Wednesday, June 18

Just days after Premier Li Qiang called for “greater efforts” to halt a decline in China’s housing market, fresh data on Monday laid out why the country’s top leadership still has such cause for concern.

New home prices across 70 Chinese cities fell 0.2 per cent in May from the previous month, while those of second-hand homes declined 0.5 per cent, according to a Financial Times analysis — the fastest pace of decline in seven and eight months respectively.

Real estate investment was also down 10.7 per cent in the first five months of 2025, the data showed.

Years after Chinese home prices started to fall following a series of developer implosions, the prospect of a stabilisation remains in doubt, piling pressure on policymakers as they contend with a weaker economic backdrop.

“A nationwide turnaround looks a distance away,” said Louise Loo, lead economist at Oxford Economics.

Sentiment was buoyed earlier this year by data showing a moderation in falls, and month-on-month growth in prices in tier 1 cities, in a period after Beijing unleashed a series of supportive measures in September.

But any sense of improvement stalled in May, despite a trade war truce with the US.

“Even the primary prices started to see some weakness,” said Karl Choi, head of Greater China real estate research at Bank of America, of the May figures. “That was a bit of a difference from the last few months, when primary prices were relatively stable.”

The setback comes despite numerous government efforts to support the market, including mortgage rate cuts, funds to complete unfinished residential projects and plans to convert unused homes into social housing.

Housing prices are typically measured through sales of new homes, reflecting China’s rapid pace of urbanisation.
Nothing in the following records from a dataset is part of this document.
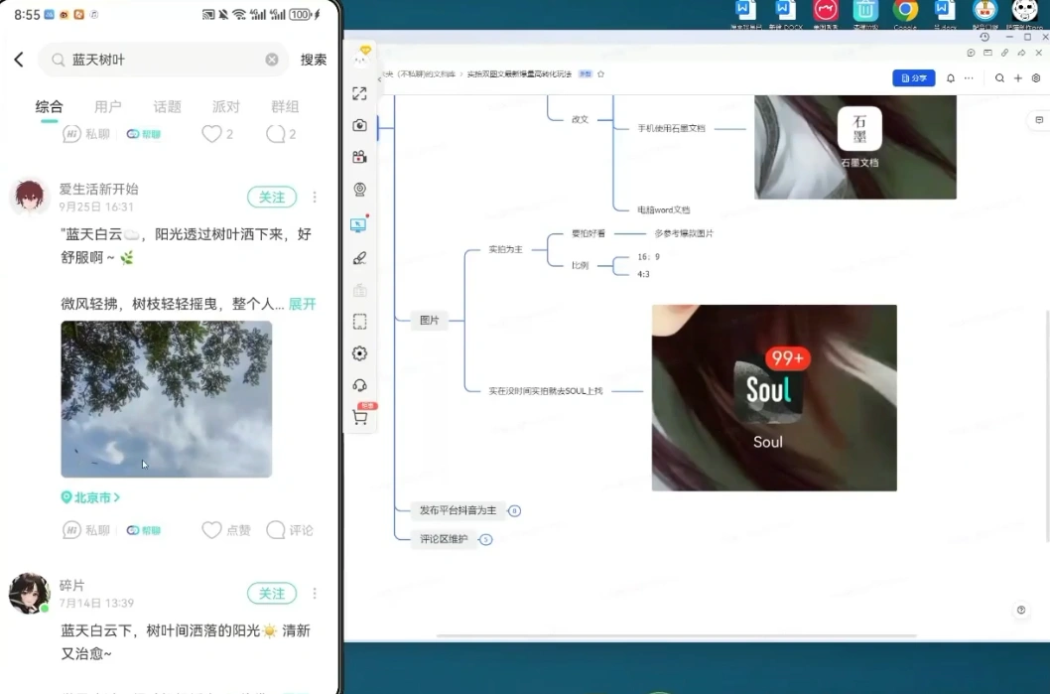Expand the 发布平台抖音为主 node
The width and height of the screenshot is (1050, 694).
(x=514, y=511)
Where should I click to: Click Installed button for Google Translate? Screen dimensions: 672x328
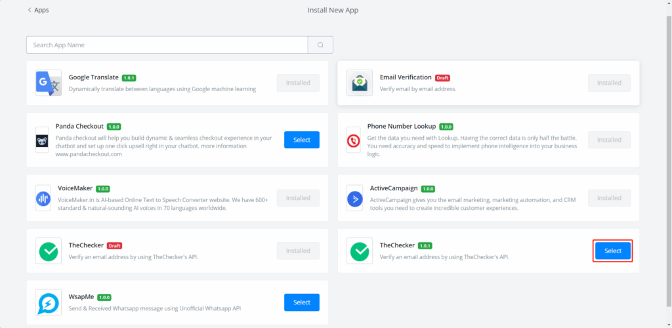(298, 83)
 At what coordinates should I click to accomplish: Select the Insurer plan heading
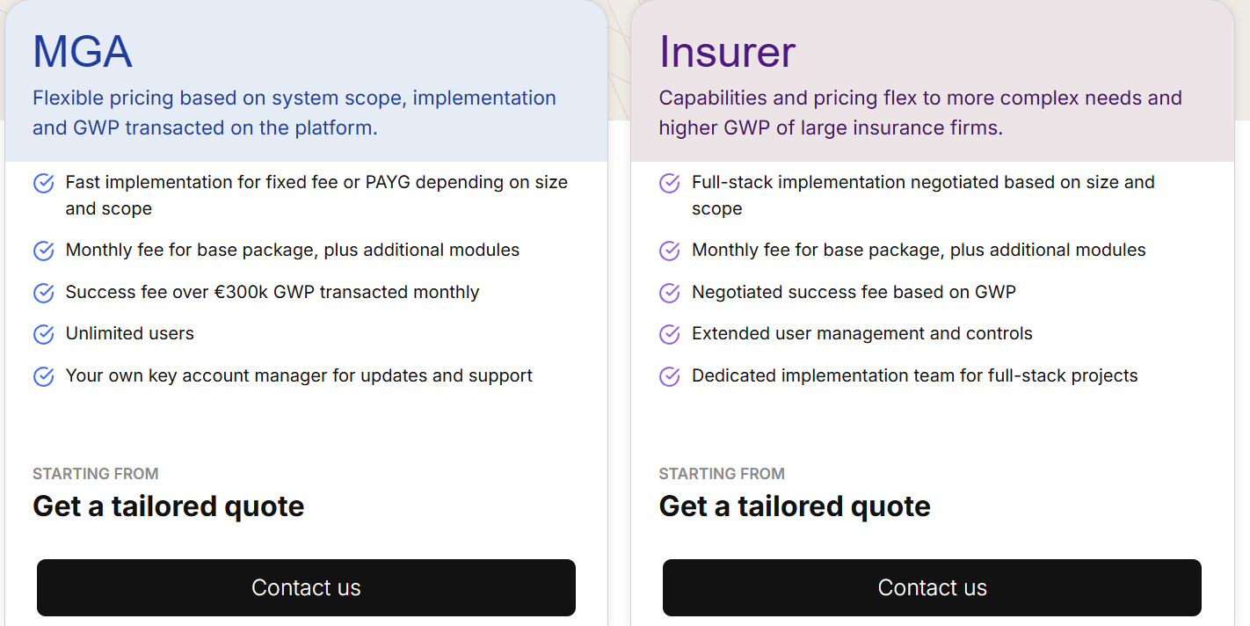[727, 51]
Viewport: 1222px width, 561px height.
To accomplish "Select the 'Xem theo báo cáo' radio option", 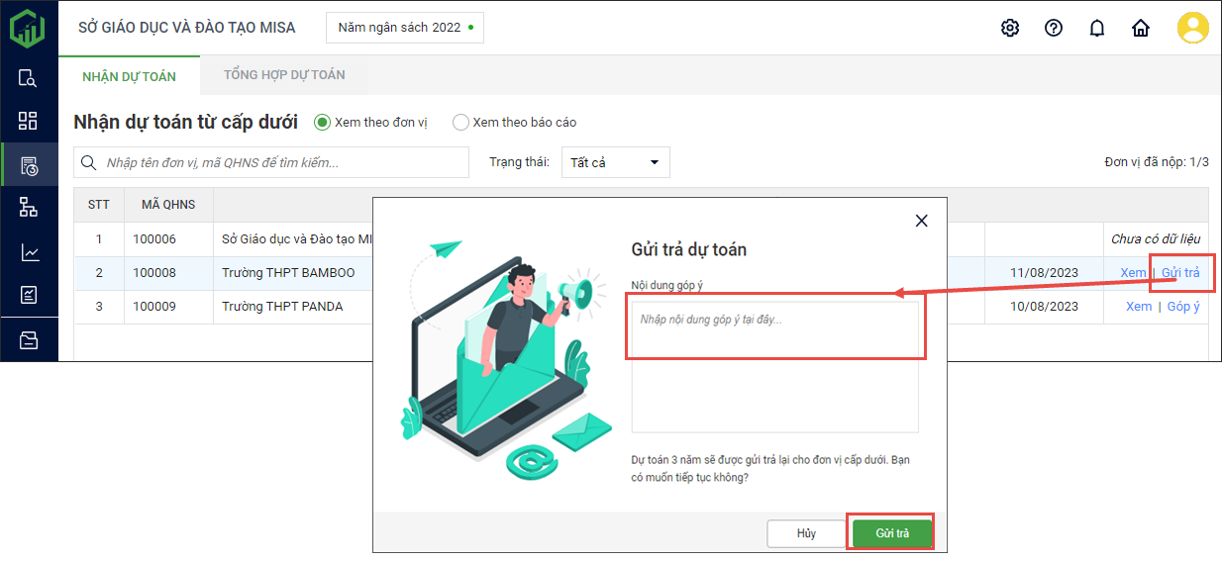I will 460,123.
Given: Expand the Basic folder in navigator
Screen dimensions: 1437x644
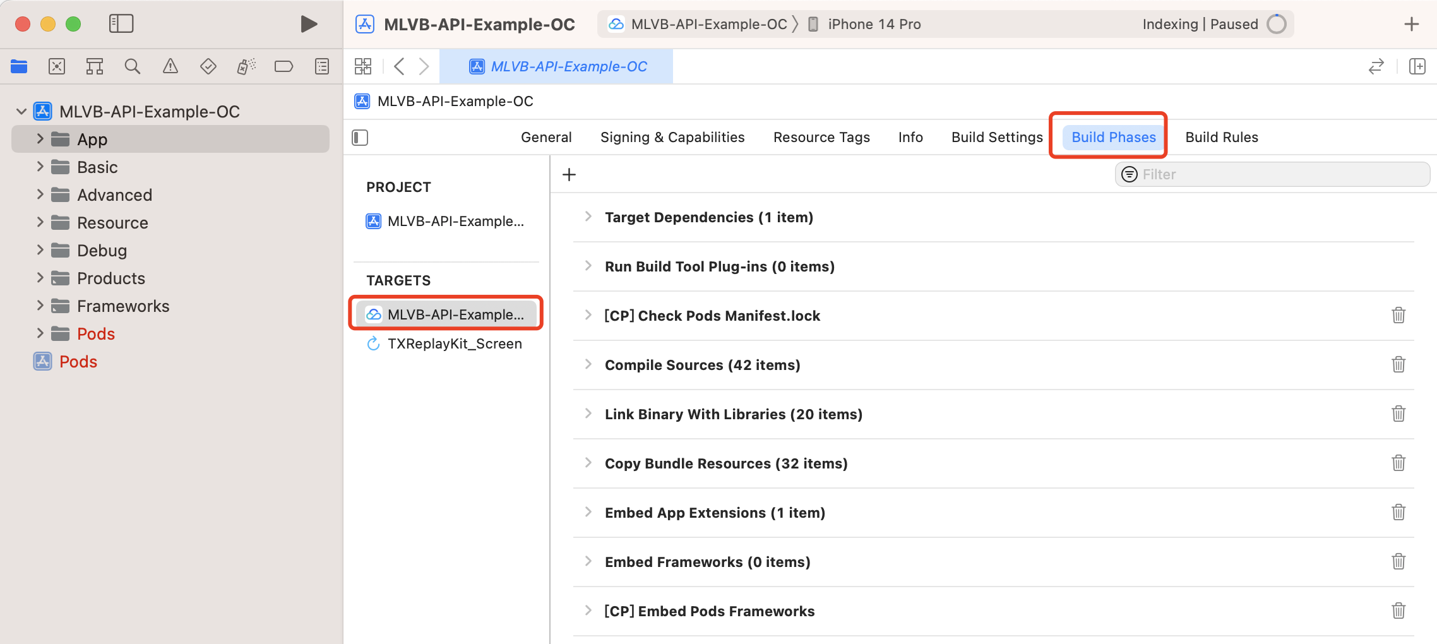Looking at the screenshot, I should (40, 167).
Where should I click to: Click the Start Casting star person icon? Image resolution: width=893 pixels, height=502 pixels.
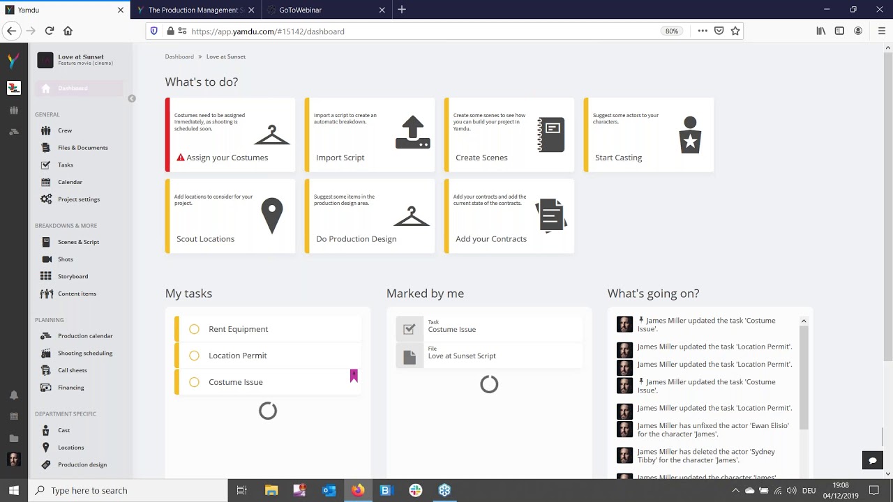click(689, 135)
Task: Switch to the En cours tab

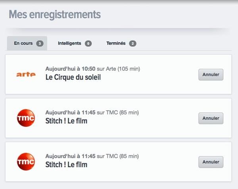Action: [23, 43]
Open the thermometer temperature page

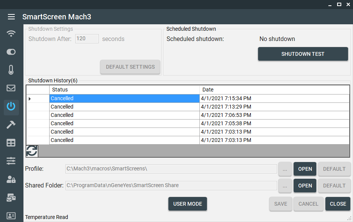coord(11,70)
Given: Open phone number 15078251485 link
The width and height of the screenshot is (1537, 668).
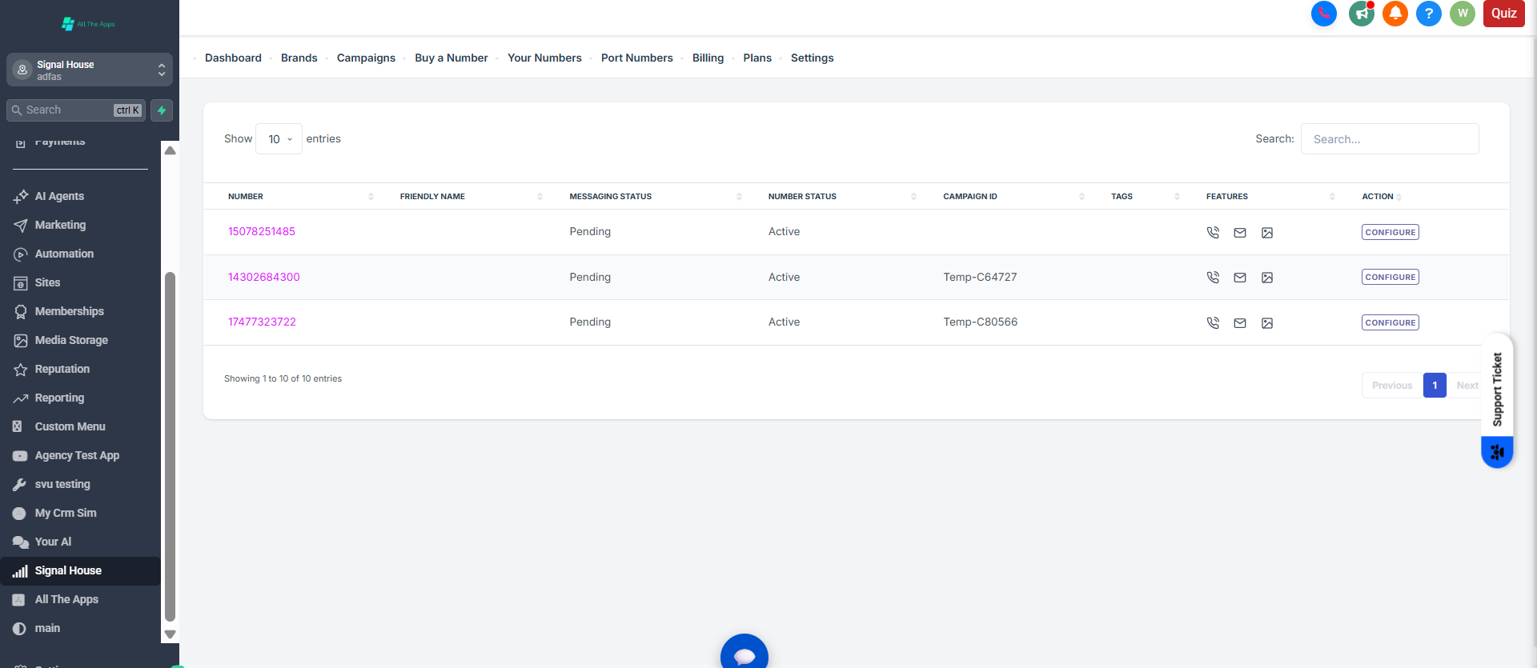Looking at the screenshot, I should (261, 232).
But the secondary home market was “a more definitive gauge of sentiment, given looser price controls”, said Loo, who noted that second-hand prices were flat or rose in just three of 70 cities tracked by the National Bureau of Statistics in May.

The property market was “still searching for a bottom”, said Jian Chang, chief China economist at Barclays, pointing to recent declines in secondary market prices in big cities following “some stabilisation in March”.

Top cities, where housing is still expensive, have scrapped purchase restrictions to try to restore confidence, with the latest announcement coming from Guangzhou last week. Monthly price changes for new homes in tier-one cities turned negative in May for the first time this year, and fell sharply for second-hand homes.

Other indicators paint a less gloomy picture. Prices are falling less steeply on a year-to-year basis, with new home prices declining 4.1 per cent in May compared with more than 6 per cent in October.

Michelle Kwok, head of Asia real estate research at HSBC, suggested that “things have already started to turn” from the depths of the now four-year crisis. “Big cities are leading the recovery,” she said.

Most economists had not anticipated a return to rising prices for some time, even before the added setback of a full-blown trade war with the US.

“Stabilisation, much less recovery, is not expected in 2025,” said Yuhan Zhang, principal economist at the Conference Board’s China Center. He added that “oversupply remains a serious challenge”, though he noted that inventory levels were expected to rise less quickly than last year.

John Lam, property analyst at UBS, said uncertainty around tariffs had delayed a recovery in tier-one cities in April but stabilisation might still be possible in the fourth quarter. Yi Wang, a Goldman Sachs property analyst, said she did not expect spot prices in the primary or secondary markets to stabilise until the second half of next year.

Further afield, the nationwide picture poses an acute challenge to policymakers. Goldman Sachs on Monday forecast that urban demand for new properties would remain below 5mn units per year in the coming years, down from a peak of 20mn in 2017.

Han Jun, who runs a trade advisory business in the textile manufacturing capital of Keqiao in coastal Zhejiang province, said last month that local housing prices had fallen about one-third from their peak. “They keep going down, and it doesn’t look like it’s turning around,” he said.

Li, in comments that were read out on state broadcaster CCTV, called on policymakers to “focus on the long term”.

But if there are still doubts over China’s richest cities, the recovery remains even more uncertain outside of them.

“We go as far as saying, just write off the lower tier,” said Kwok at HSBC. “We just have to accept that it’s not going to be a ‘rising tide lifts all boats’ coming out of this crisis.”